• **The task**:
Take the line that has "Instruction: Follow the" and all the lines that come after it in the records, and write them out again exactly. Add no other line.

• **Available data**:
BEGIN
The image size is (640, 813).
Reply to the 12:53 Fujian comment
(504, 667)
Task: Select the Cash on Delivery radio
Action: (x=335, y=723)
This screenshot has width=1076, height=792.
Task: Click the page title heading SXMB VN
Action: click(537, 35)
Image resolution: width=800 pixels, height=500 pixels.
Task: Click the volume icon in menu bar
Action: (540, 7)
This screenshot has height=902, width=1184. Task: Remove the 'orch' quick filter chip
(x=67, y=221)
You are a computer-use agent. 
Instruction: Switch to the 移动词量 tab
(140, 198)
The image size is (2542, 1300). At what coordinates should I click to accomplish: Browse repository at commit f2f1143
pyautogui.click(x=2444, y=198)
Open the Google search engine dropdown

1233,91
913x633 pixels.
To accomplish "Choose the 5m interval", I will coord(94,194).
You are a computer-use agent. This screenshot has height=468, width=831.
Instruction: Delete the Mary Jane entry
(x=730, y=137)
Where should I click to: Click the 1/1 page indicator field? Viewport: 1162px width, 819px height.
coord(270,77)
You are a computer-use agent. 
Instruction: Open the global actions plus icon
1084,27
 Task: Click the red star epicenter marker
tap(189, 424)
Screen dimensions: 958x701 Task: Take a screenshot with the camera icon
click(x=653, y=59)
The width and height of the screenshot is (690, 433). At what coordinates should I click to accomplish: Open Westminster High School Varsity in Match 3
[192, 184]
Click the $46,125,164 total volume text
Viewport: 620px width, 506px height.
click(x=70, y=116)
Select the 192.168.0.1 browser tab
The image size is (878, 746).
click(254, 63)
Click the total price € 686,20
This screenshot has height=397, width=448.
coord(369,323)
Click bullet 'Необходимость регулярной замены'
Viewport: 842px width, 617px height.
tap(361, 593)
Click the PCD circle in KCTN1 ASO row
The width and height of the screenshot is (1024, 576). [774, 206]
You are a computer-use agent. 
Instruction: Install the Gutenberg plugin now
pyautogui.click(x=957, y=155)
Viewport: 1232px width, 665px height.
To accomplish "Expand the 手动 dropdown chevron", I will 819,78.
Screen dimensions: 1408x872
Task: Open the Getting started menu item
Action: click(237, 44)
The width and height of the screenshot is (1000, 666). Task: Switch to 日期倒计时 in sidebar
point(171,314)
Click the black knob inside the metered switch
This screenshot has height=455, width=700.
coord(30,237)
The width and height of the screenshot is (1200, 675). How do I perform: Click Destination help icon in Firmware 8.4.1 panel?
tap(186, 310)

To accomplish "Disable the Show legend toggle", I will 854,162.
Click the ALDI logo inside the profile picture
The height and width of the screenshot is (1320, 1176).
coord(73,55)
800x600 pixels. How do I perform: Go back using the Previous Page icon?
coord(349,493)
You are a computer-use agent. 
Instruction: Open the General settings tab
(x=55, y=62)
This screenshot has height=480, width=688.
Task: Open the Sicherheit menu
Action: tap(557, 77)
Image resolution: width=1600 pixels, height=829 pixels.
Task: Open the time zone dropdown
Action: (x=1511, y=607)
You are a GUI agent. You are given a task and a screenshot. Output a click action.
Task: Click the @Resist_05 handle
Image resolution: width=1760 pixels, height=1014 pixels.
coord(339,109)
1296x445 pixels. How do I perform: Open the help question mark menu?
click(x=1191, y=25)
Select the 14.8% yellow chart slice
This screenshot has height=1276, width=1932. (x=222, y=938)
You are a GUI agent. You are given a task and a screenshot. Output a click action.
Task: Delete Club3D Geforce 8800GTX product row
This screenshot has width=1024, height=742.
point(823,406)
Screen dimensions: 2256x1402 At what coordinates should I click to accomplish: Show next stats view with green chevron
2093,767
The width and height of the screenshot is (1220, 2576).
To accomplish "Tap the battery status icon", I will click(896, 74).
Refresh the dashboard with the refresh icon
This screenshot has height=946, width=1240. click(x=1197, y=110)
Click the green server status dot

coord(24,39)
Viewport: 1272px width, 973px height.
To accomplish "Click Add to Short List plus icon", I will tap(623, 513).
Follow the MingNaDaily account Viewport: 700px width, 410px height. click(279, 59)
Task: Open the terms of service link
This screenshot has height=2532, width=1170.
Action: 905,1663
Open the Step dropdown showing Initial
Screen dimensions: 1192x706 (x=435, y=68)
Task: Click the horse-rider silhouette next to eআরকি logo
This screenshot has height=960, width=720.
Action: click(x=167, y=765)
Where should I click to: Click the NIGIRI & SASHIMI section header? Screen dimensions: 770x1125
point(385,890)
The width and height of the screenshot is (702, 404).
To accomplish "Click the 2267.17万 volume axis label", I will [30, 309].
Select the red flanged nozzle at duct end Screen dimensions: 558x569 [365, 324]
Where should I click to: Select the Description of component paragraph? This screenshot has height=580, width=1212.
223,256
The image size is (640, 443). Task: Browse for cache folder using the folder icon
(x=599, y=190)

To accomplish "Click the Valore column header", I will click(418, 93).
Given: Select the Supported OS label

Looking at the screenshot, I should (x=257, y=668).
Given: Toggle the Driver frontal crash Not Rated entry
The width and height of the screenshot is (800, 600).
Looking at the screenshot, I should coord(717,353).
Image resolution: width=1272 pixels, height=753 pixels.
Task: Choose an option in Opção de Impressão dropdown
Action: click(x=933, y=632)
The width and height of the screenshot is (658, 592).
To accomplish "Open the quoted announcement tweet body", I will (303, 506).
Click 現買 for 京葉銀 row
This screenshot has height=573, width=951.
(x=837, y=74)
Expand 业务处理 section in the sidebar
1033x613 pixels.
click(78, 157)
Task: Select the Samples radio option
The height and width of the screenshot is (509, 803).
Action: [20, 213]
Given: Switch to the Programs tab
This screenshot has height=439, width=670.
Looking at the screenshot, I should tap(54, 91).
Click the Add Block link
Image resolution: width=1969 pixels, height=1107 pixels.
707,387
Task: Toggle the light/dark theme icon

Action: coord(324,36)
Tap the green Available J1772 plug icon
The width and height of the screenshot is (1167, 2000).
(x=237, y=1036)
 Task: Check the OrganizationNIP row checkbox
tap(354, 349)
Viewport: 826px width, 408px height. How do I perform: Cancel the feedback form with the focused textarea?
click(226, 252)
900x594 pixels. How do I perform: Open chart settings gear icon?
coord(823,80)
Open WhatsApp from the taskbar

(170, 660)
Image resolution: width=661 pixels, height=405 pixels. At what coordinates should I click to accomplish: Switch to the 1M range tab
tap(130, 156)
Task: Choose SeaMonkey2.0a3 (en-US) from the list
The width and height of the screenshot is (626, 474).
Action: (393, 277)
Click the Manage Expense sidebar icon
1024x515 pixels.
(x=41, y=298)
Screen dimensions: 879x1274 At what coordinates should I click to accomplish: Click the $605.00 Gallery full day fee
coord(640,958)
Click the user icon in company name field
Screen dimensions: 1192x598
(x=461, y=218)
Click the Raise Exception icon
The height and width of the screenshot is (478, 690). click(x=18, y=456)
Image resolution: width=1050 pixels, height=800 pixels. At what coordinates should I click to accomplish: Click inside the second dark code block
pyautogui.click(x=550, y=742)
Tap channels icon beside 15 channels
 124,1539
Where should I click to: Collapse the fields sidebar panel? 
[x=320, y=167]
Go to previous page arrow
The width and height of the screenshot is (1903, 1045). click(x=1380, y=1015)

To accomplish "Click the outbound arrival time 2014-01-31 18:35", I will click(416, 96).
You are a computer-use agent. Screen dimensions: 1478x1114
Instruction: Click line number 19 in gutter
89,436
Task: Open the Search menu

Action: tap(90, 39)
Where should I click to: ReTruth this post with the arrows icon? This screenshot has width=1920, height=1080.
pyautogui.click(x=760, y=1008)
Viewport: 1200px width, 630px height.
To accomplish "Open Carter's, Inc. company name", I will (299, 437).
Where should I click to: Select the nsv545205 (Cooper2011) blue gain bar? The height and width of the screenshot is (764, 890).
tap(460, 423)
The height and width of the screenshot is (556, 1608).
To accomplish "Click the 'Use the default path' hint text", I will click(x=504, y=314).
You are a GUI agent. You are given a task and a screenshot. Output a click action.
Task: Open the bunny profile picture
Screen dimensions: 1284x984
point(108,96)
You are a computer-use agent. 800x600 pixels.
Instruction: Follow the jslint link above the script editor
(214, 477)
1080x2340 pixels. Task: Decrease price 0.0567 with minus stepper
END
• **Result of the exercise**:
Instruction: Follow the jslint link above the script editor
(214, 477)
1080x2340 pixels. Task: Decrease price 0.0567 with minus stepper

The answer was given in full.